▸ ABOUT THIS TASK: Word for word, copy out the entries below, but not the pictures in them.
•••••
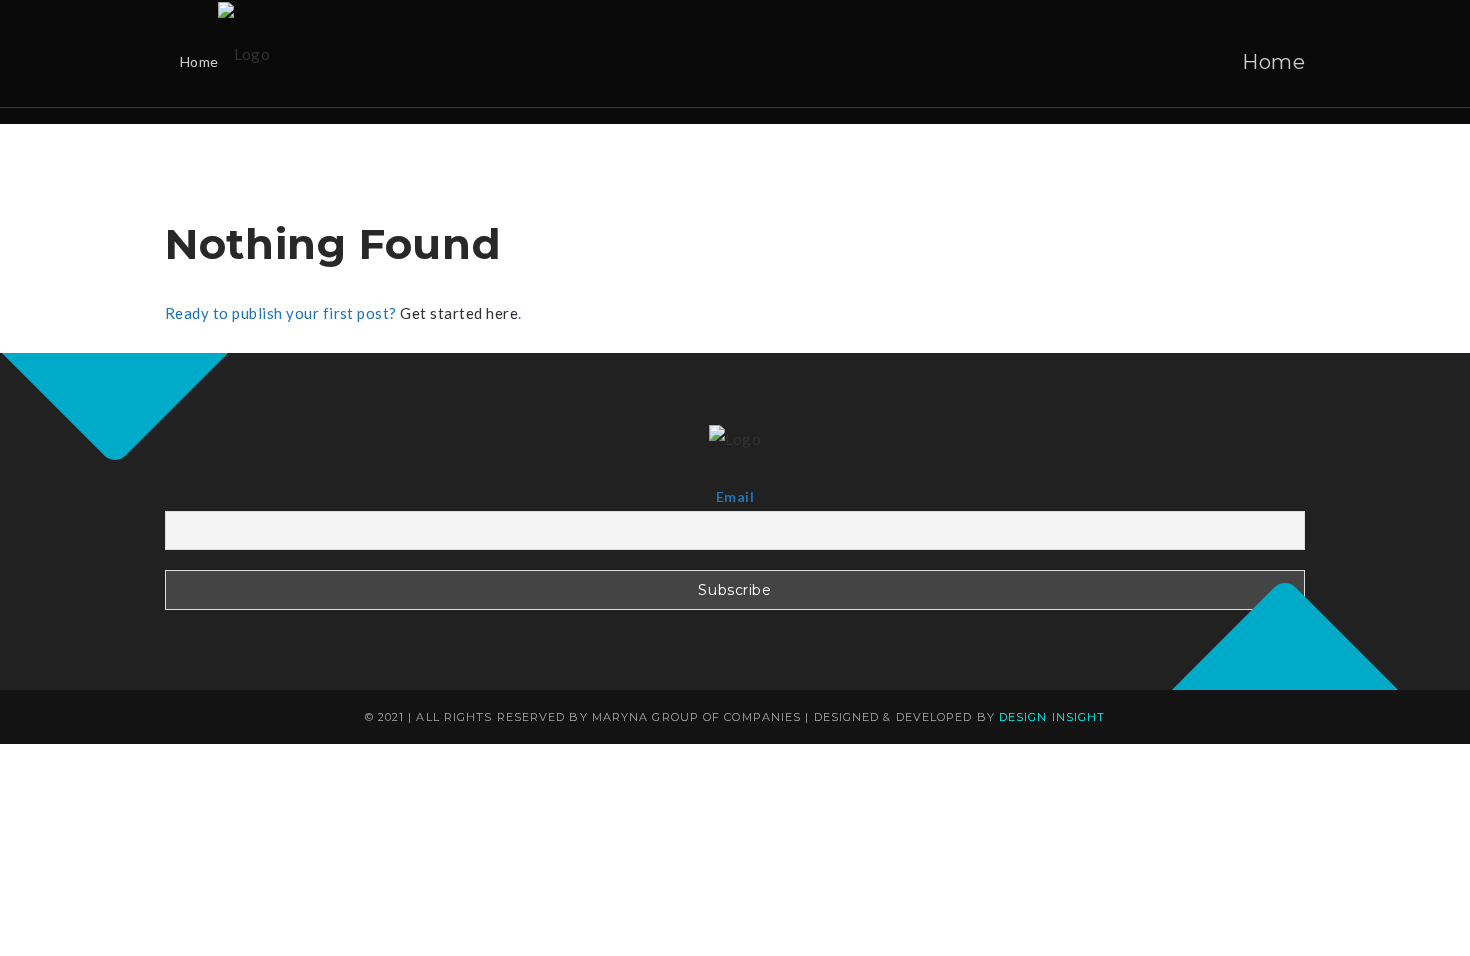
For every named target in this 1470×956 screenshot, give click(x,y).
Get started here (459, 313)
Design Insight (1052, 717)
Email (735, 496)
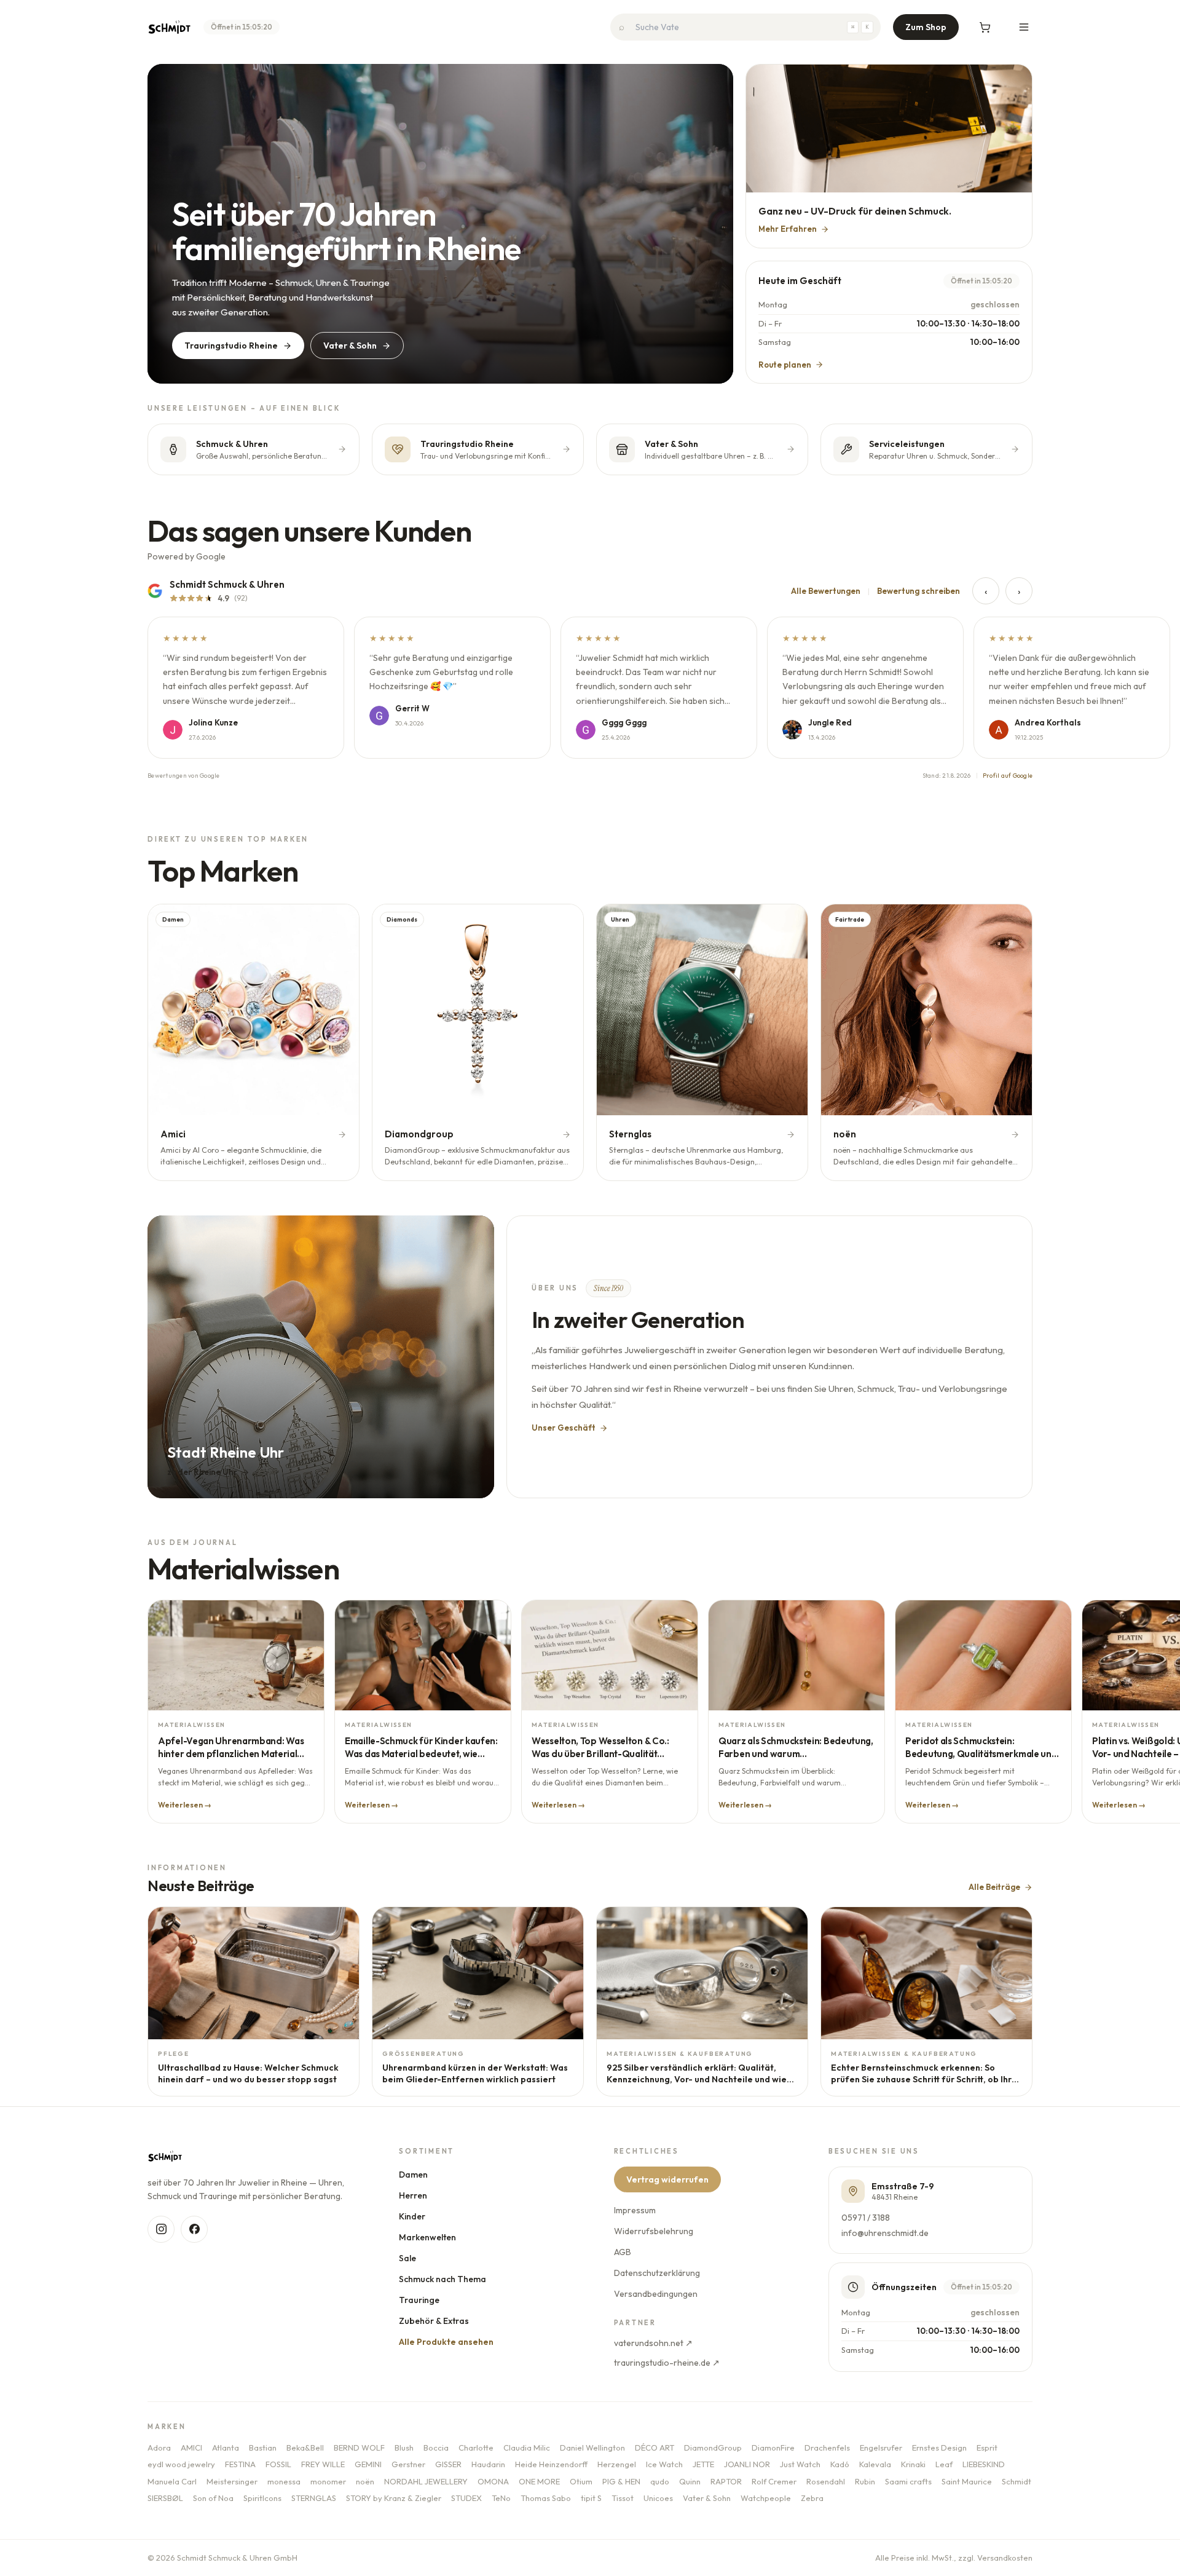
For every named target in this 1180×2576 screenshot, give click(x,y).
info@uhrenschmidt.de (885, 2232)
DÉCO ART (654, 2447)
•••••
▸ OUTPUT BELOW:
For every named target in this 1470×956 screenshot, give click(x,y).
Get started here (459, 313)
Design Insight (1052, 717)
Email (735, 496)
For every named target in this 1180×2576 screenshot, give click(x,y).
info@uhrenschmidt.de (885, 2232)
DÉCO ART (654, 2447)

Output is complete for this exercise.